Data published by Pew Research in March 2021 found that the ranks of the global middle class fell by 90 million people to almost 2.5 billion last year.
Middle class – those “middle income” and “upper-middle income” people – are defined as those earning between $10 and $50 a day.
- Middle income: $10-$20 (R147 – R294) per day;
- Upper-middle income: $20-$50 (R294 – R735) per day.
That helped swell the ranks of the poor, or those living on less than $2 (R29) a day, by 131 million, Pew estimated.
The Pew data on the middle class actually understates the impact because an estimated 62 million high-income people, or those earning $50 or more per day, dropped into the middle tier as a result of the pandemic, said Rakesh Kochhar, the study’s author.
That suggests the number of people who went into the crisis as members of the global middle class and fell out actually topped 150 million last year, according to Pew’s estimates – more than the population of France and Germany combined.
Local financial experts said that they have seen an uptick in debt-related queries over the past few months as the effects of the country’s lockdown is still being felt, with the middle-class particularly hard hit.
The number of people in debt who are relying on their credit to stay alive has sky-rocketed, leaving the South African economy teetering on the edge of borrowed time, said Hans Overbeek, founder and chief executive of Cyber Finance.

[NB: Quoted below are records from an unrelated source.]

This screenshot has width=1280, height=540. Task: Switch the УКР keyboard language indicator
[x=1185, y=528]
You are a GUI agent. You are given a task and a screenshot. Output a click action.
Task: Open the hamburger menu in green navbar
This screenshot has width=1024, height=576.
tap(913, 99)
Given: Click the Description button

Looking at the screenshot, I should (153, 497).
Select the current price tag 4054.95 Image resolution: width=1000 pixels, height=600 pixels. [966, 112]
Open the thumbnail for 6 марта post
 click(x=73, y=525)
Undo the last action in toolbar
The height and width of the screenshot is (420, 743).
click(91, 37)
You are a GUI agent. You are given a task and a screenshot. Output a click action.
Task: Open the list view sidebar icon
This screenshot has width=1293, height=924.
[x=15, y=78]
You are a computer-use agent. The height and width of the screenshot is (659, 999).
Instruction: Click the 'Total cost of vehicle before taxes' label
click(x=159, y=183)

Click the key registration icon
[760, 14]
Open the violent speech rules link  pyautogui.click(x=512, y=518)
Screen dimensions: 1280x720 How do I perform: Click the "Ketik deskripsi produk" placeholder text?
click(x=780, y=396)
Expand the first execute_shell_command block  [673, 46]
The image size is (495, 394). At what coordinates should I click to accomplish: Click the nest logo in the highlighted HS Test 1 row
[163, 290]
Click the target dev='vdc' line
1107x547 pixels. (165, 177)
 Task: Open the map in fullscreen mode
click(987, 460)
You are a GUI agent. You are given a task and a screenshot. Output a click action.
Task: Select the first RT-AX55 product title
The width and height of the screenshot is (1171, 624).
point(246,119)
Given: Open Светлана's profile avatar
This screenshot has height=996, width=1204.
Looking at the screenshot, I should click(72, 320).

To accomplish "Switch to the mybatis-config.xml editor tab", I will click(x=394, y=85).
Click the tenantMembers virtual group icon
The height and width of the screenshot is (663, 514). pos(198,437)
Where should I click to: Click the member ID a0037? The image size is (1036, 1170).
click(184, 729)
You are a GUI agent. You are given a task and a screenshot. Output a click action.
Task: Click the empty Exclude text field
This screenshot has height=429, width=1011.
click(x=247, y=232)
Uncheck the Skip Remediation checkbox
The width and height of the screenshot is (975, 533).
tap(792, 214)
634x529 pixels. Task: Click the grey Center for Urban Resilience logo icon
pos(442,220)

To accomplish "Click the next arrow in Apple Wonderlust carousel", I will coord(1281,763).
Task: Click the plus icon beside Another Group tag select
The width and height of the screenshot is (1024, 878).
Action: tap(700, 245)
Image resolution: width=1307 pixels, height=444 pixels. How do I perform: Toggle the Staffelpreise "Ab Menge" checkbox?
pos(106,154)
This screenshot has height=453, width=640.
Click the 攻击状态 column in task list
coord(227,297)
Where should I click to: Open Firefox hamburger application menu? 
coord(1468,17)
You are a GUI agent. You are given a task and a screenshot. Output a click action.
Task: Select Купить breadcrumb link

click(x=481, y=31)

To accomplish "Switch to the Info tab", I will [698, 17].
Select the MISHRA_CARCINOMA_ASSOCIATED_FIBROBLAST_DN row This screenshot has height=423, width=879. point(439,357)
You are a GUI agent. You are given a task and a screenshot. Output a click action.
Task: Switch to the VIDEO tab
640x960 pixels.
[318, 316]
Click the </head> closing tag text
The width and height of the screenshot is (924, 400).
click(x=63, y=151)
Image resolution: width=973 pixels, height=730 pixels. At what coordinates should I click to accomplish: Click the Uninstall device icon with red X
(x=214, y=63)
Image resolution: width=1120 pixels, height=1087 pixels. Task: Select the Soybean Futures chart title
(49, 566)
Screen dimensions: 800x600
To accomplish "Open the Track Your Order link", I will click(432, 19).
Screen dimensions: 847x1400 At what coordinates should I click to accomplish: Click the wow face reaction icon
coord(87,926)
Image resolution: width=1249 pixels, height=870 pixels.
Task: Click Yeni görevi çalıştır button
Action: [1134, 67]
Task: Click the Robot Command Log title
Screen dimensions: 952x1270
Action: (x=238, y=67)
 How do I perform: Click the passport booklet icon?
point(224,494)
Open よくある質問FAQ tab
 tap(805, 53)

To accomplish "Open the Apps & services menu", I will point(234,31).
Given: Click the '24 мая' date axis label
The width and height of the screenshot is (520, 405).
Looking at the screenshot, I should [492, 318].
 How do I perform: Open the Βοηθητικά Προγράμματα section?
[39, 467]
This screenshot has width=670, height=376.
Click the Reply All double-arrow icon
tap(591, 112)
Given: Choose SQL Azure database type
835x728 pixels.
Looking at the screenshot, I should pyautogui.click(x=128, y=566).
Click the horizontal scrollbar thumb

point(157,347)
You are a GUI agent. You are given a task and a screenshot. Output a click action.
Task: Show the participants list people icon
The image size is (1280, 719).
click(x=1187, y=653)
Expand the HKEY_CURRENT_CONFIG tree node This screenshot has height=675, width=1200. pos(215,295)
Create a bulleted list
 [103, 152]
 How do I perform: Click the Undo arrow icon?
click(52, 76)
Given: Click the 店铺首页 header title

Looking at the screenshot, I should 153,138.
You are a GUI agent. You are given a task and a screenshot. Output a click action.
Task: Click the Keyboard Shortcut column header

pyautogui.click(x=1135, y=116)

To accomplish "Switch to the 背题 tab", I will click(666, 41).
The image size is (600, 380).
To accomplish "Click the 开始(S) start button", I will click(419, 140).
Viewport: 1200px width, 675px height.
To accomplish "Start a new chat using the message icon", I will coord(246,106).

While the impact is being felt by all sectors and groups, Overbeek said that middle-class families are falling increasingly behind.
“Many permanently employed workers have had to transition to contractual or informal employment, as businesses try and mitigate their own losses,” he said.
“Households below the poverty line have increased dramatically, while an estimated 34% of middle class families are estimated to fall into vulnerability.”
Statistics released in March by the SA Human Rights Commission (SAHRC) revealed over 50% of South Africa’s credit-active consumers (19 million) are over-indebted.
This has been compounded by South Africa’s low level of savings, said Neil Roets, chief executive of debt counselling firm, Debt Rescue.
“Coupled with widespread retrenchments, and salary cuts, consumers are financially stressed and as 2021 progresses it’s likely we will see this situation get worse before it improves,” he said.
“Add to this that credit providers are now aggressively pursuing collections after the end of payment holidays, we are in for a very rough ride.”
It could get worse
Experts have also warned of an increase in costs in the coming months.
Record fuel price increases are grabbing headlines at the moment, but home sellers should be even more concerned about the increases in municipal tariffs that will be implemented in the coming months, said Gerhard Kotzé, managing director of the RealNet estate agency group.
These are set to be bigger than usual this year and could substantially increase your holding costs as a seller if your property is not priced correctly and takes a long time to sell, he said.
“Those who receive their electricity supply directly from Eskom will already be experiencing an increase of around 15%, and electricity costs in most municipalities are expected to rise by the same percentage from 1 July, thanks to the recent High Court order formalising an agreement between Eskom and the National Energy Regulator.
“Meanwhile municipal water costs are expected to increase by between 6% and 10% this year, having already risen by far more than the rate of inflation over the past few years, while refuse removal and sanitation cost increases are also expected to be higher than the rate of inflation in most cases.”